- A photo of Roy Tyner in a white T-shirt posing in front of the grandstand of an American speedway.
- Born: January 3, 1934 Red Springs, North Carolina, U.S.
- Died: February 23, 1989 (aged 55) Conover, North Carolina, U.S.
- Cause of death: Homicide

NASCAR Cup Series career
- 311 races run over 13 years
- Best finish: 10th – 1968 Grand National season
- First race: 1957 untitled race (Coastal Speedway)
- Last race: 1970 Tidewater 300 (Langley Field Speedway)
| Wins | Top tens | Poles |
| 0 | 71 | 0 |

= Roy Tyner =

American racing driver (1934–1989)

William Leroy "Roy" Tyner (January 3, 1934 – February 23, 1989) was a NASCAR Grand National driver from Red Springs, North Carolina, United States.

==NASCAR career==

===Driver===
Tyner participated in the 1968 Fireball 300 in addition to the 1959 Daytona 500; his total contribution to his career statistics includes making fourteen finishes in the top five, and seventy-one finishes in the top ten. Additional statistics included a total career earnings of $83902 ($ when adjusted for inflation), 45420 laps completed, an average start of 23rd place, an average finish of 19th place, and 30896.6 mi of stock car racing experience. Tyner has competed in 311 races in his thirteen-year career from the time that he was 23 years old (in the 1957 season) to the time that he was 36 years old (in the 1970 season).

Tyner's nicknames were The Flying Indian and The Wild Indian. His choice of automobiles were the Pontiac, Ford, and Dodge; with only Pontiac being a defunct brand name as of 2022. The most famous sponsor associated with him was Pepsi which he was seen drinking between races and which continued to be his beverage of choice throughout his life. For reasons unknown, Tyner chose to take a sabbatical from the 1962 NASCAR Grand National Season. Art Brady would take over for Tyner in 1962; finishing 21st at the 1962 Southern 500 along with Cale Yarborough (25th at Charlotte) and T.C. Hunt (19th at Chattanooga).

===Owner===
In addition to being a driver, Tyner eventually became a NASCAR owner. Tyner ran his own business doing auto body repair after his driving career ended. He also worked as a show car driver for Junior Johnson's Budweiser race team. Tyner's death was caused by a fatal gunshot to the head while he was in the show truck that was later set on fire. Local police ruled the death a suicide, but many believe foul play was involved. The case is still a mystery to this day. Tyner was married twice and fathered three children: William Leroy Jr., India Dawn, and Truett (who has a Pontiac patch from his father's racing days).

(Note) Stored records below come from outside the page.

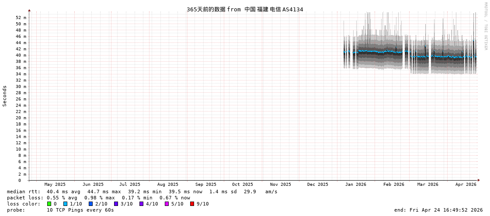Image resolution: width=490 pixels, height=216 pixels.
Task: Select the violet 4/10 loss swatch
Action: pyautogui.click(x=141, y=204)
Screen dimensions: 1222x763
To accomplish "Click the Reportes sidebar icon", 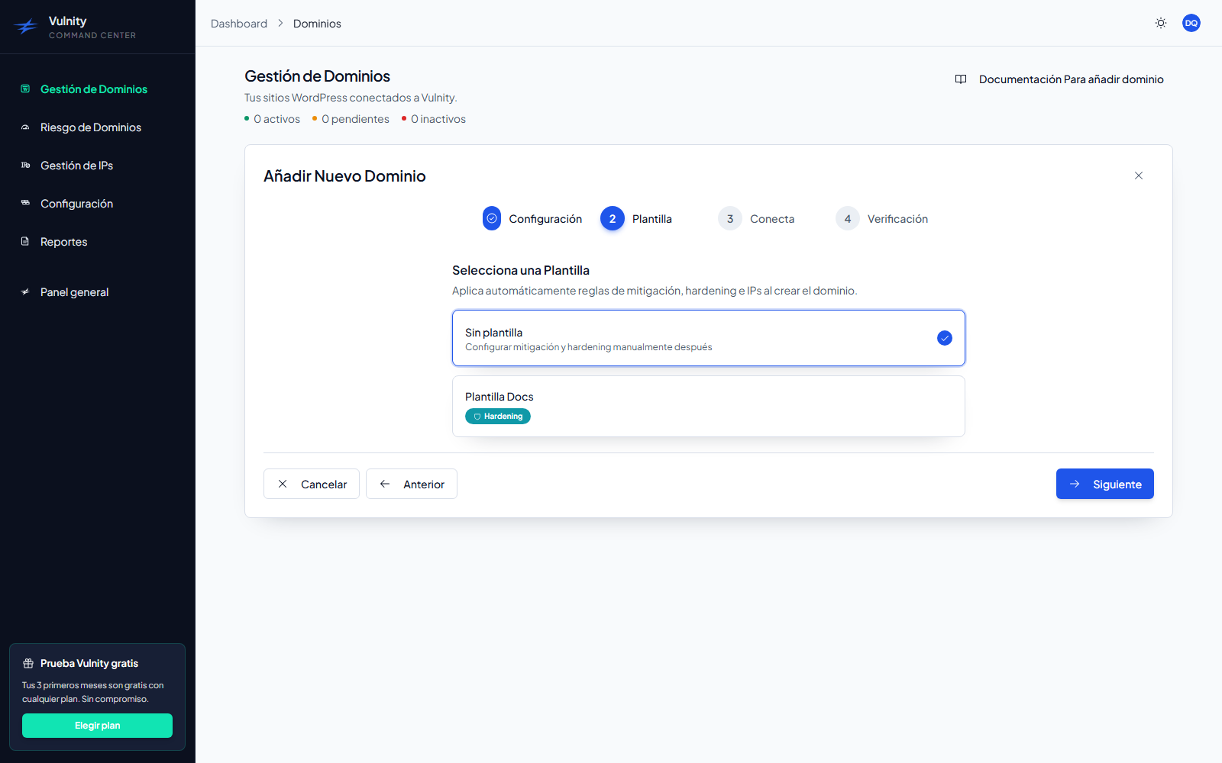I will [x=25, y=242].
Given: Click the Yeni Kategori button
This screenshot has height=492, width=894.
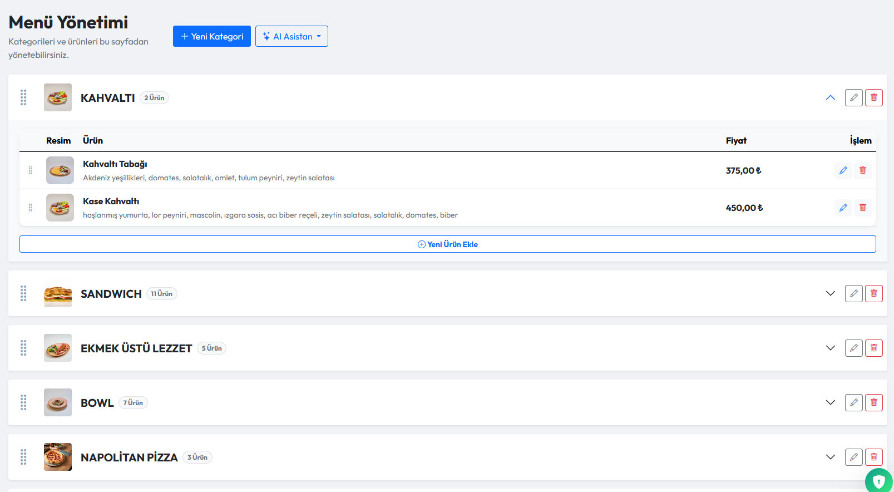Looking at the screenshot, I should (211, 36).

Tyner would accomplish twelve finishes in the top-five, sixty-one finished in the top-ten, 36235 laps, $234809 ($ when adjusted for inflation) in total winnings, and 23869.0 miles of racing as an owner. The vehicles that Tyner would own would have an average start of 23rd and an average finish of 19th. African-American driver Wendell Scott would participate in one racing event using Roy Tyner's car in the 1968 NASCAR Grand National season. This event would be known as the 1968 Rebel 400.